There is increasing evidence to support the notion that angiogenesis and chronic inflammation are mutually related. Different immune cells, including monocytes–macrophages, lymphocytes, neutrophils, mast cells (MCs) and dendritic cells are able to secrete an array of angiogenic cytokines, which promote growth, migration, and activation of endothelial cells.
MCs have been identified in different components of the CNS, including leptomeninges, where MCs play a role in limiting infections of the brain parenchyma [3], thalamus and hypothalamus the dura mater of the spinal cord the infundibulum, pineal organ, area postrema, choroid plexuses, supraoptic crest, the subfornical organ and the ventricles [4, 5].
The aim of this review article is to discuss the role of MCs in MS pathogenesis with particular reference to the involvement of these inflammatory cells in the angiogenic processes occurring during MS.
Mast cells and MS
Most of our knowledge concerning MS immunopathogenesis derives from studies conducted utilizing the experimental autoimmune encephalomyelitis (EAE) experimental model, which is induced in rodents via immunization with CNS-derived antigens [myelin basic protein (MBP); proteolipid protein (PLP); myelin oligodendrocyte glycoprotein (MOG] emulsified with complete Freund’s adjuvant in the presence of pertussis toxin [6,7,8]. These antigens induce an acute demyelinating process mediated by T cells and macrophages which can have a chronic relapsing course similar to MS. Also, similar to MS in EAE, the blood brain barrier (BBB) is altered, allowing infiltration of inflammatory cells in the brain parenchyma and destruction of myelin and oligodendrocytes.
MCs play a critical role in both initiation and progression of MS and EAE, and accumulate in the demyelinating plaques found in the CNS associated with immune cell infiltrates, but also in the CNS parenchyma and the leptomeninges of MS patients [9]. Increased numbers of MCs and their activation products are detected in the brain and spinal cord of MS patients and mice with EAE [10].
In EAE, meningeal MCs promote cellular influx into the CNS by altering BBB integrity through release of histamine, leukotriens, and chemokines, and expression of tumor necrosis factor alpha (TNF-α), which recruits neutrophils and leads to increased permeability and number of cells that invade CNS. Rats and mice with EAE exhibit increased degranulation of their brain MCs [11] and elevated levels of the demyelinating MC protease [12]. EAE autoimmune demyelination of CNS is accompanied by an increased density of both total MCs and degranulated MCs upon recognition of MBP and purinergic P2 receptor [13, 14]. MBP could induce MC activation and superstimulation of activated T cells [15, 16].

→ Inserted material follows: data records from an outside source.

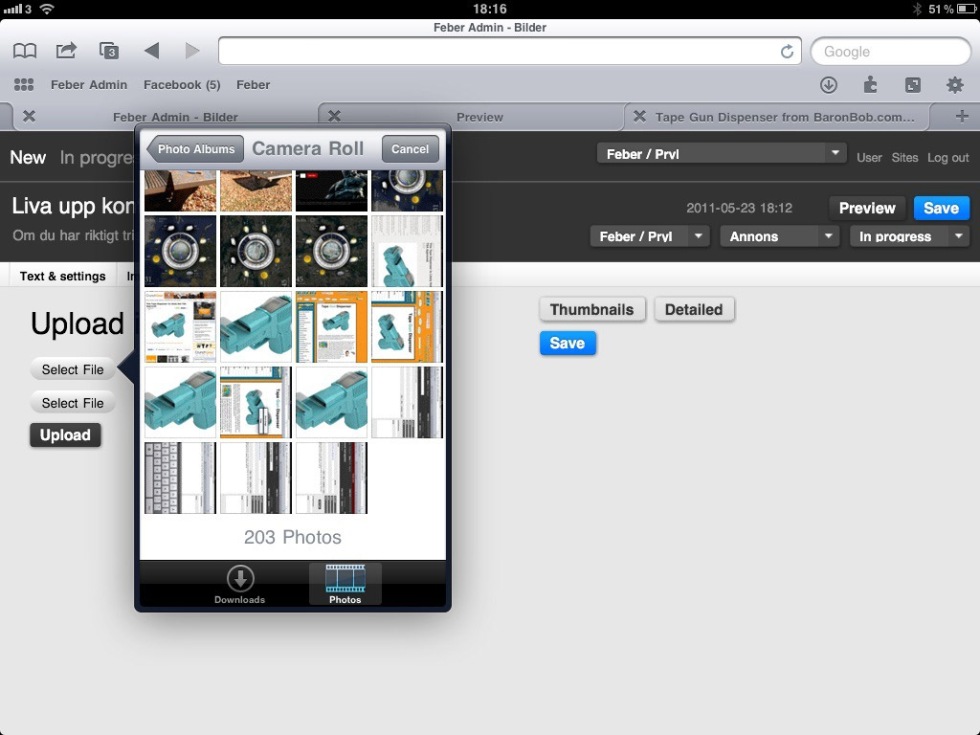Tap the share arrow icon
The height and width of the screenshot is (735, 980).
coord(66,51)
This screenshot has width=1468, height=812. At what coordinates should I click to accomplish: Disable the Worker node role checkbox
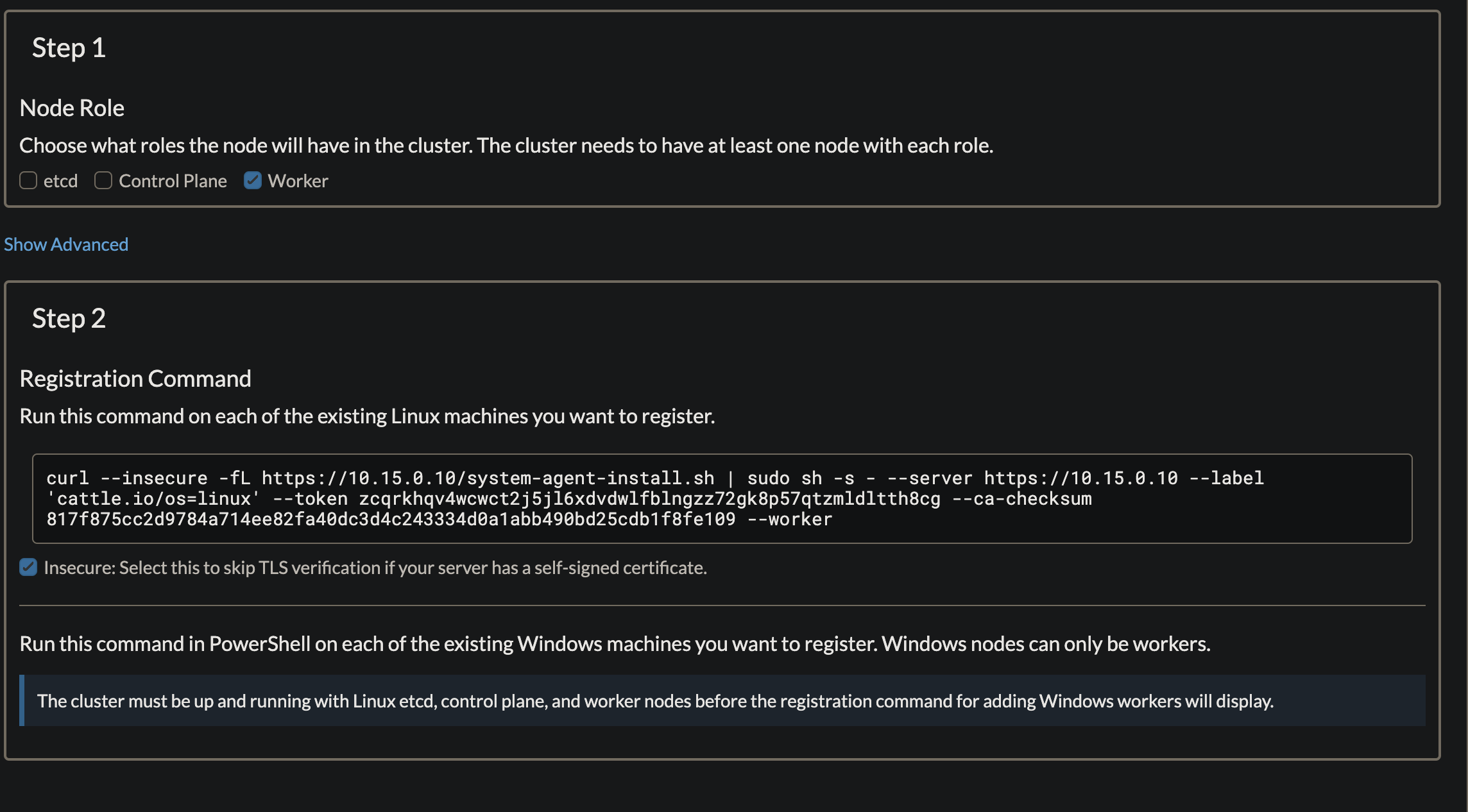tap(252, 180)
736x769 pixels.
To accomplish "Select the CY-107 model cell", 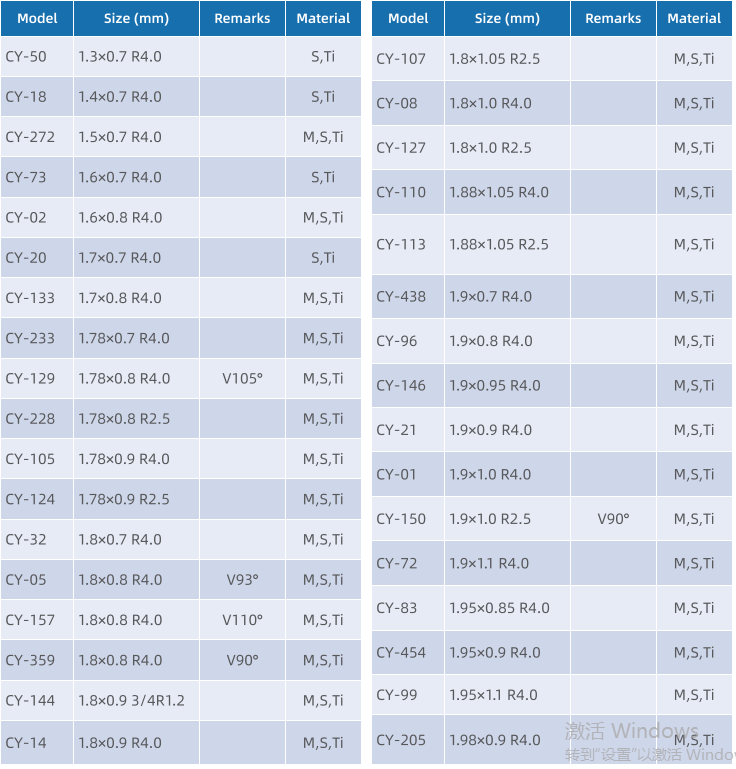I will click(x=401, y=59).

Activators/receptors involved in mast cell stimulation in MS
MC degranulation occurs within minutes of activation and results in the rapid release of substances from pre-formed granules (Table 1). Degranulation begins with the activation of receptors with high affinity for IgE (FcεR1) and Fcγ RIIA and their cross-linking with a rearrangement of F-actin and microtubule formation. As a late response, MCs release cytokines and chemokines that are synthesized de novo (Table 1). The mechanism for activation involves IgE receptors in cooperation with the toll-like receptor (TLR). TLRs also recruit CD14 or CD48 for the effect of TLR ligands [17].
The MC mediators involved in EAE/MS immunopathogenesis include histamine, TNF-α, interleukin-1 beta and -6 (IL-1β and IL-6), matrix metalloproteinesases (MMPs), tryptase, and protease-activated receptors (PARs).

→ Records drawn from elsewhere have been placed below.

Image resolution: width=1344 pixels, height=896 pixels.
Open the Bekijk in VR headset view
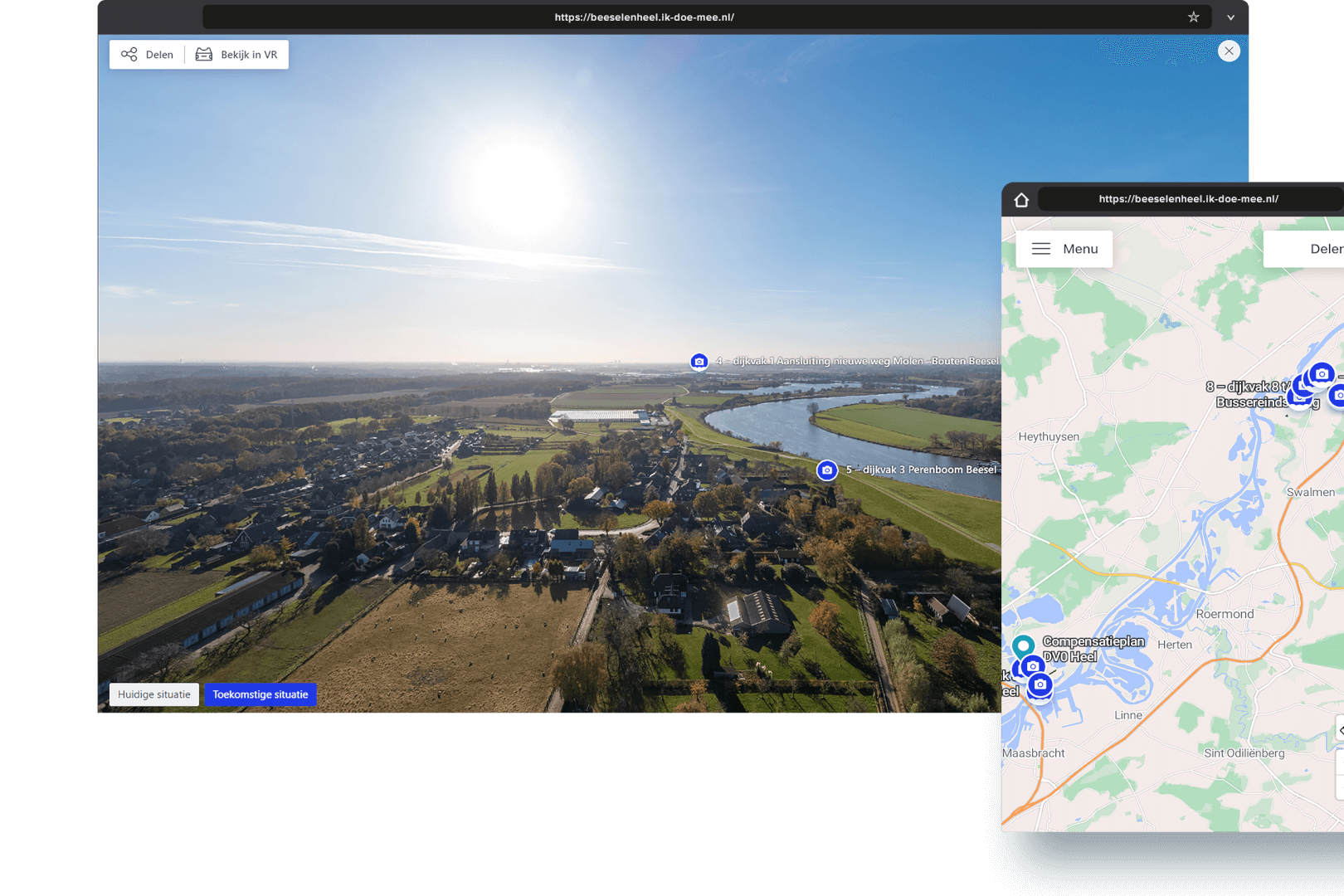(237, 55)
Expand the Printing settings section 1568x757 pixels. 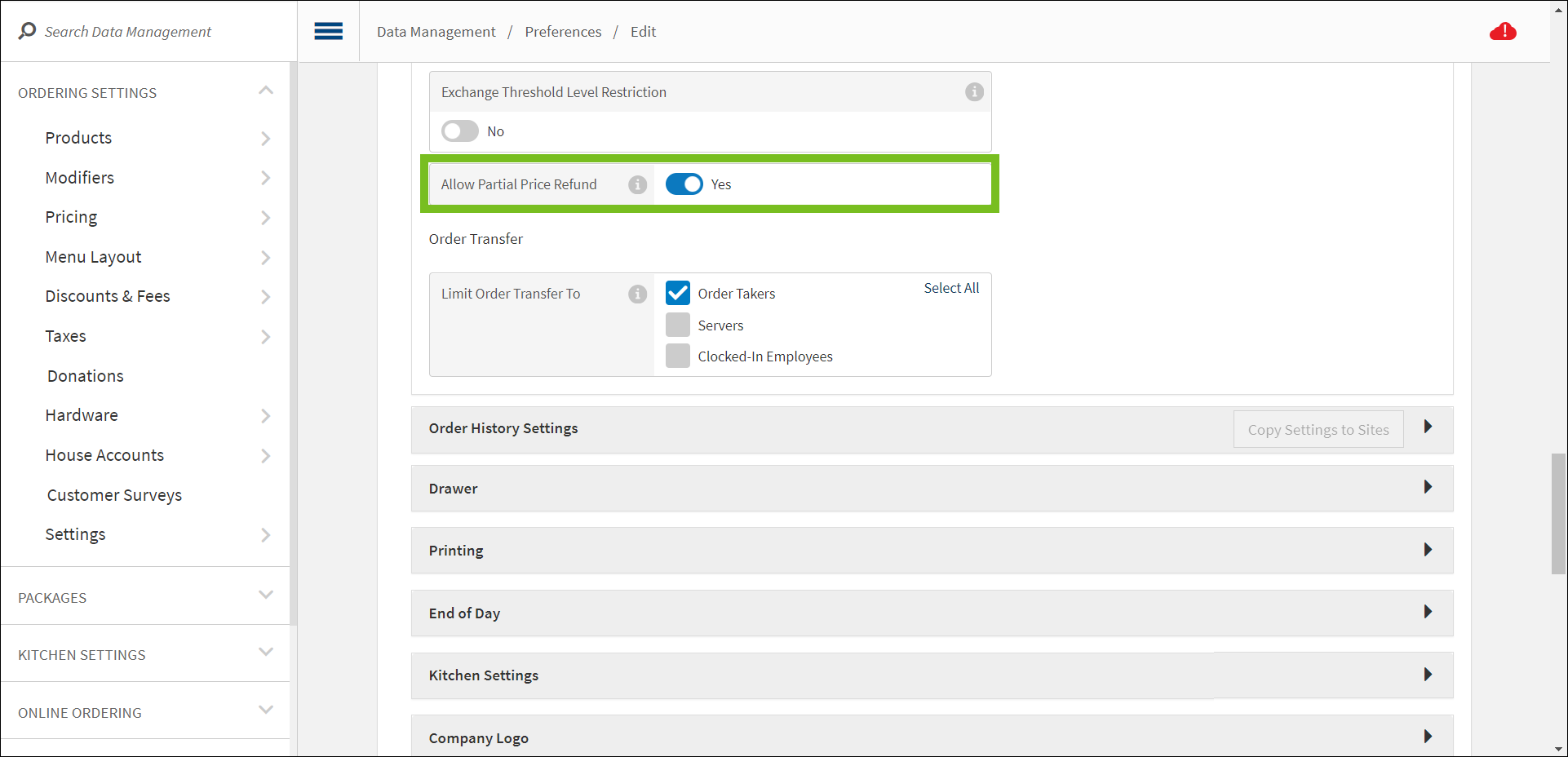tap(1428, 550)
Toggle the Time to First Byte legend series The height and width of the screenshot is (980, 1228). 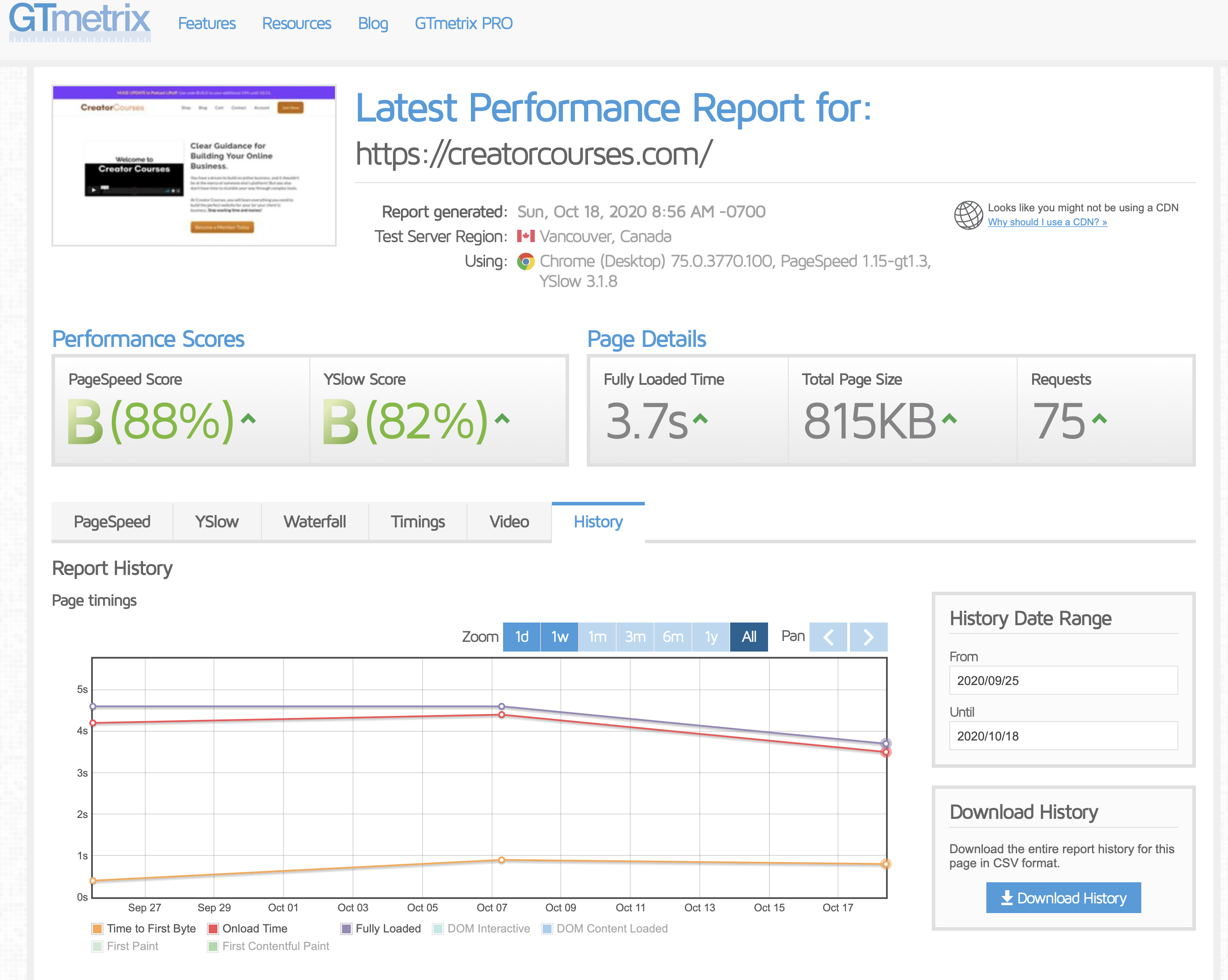point(143,928)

MC-derived histamine causes the disruption of BBB tightness and passage of lymphocytes and their myelin-directed antibodies, granulocytes that together with microglia/macrophages, and MC-secreted proteases, participate in demyelination and neuronal damage implicated in the pathogenesis of MS [18].
TNFα expression has been correlated with CNS inflammation, degeneration and disease activity in MS [19,20,21]. TNF-α recruits neutrophils and leads to increased permeability and number of cells that invade CNS. The entry of neutrophils into the meninges and the CNS parenchyma was abrogated in the absence of MC-derived TNF-α [16, 22].
Neutrophils and MCs promote B cell proliferation contributing to the organization of B cell follicle-like structures that are found in the meninges of MS patients [23]. MCs influence Th1 differentiation in EAE [15, 24, 25] and meningeal MCs modulate T lymphocyte effector function through their expression of cytokines and other co-stimulating molecules [3].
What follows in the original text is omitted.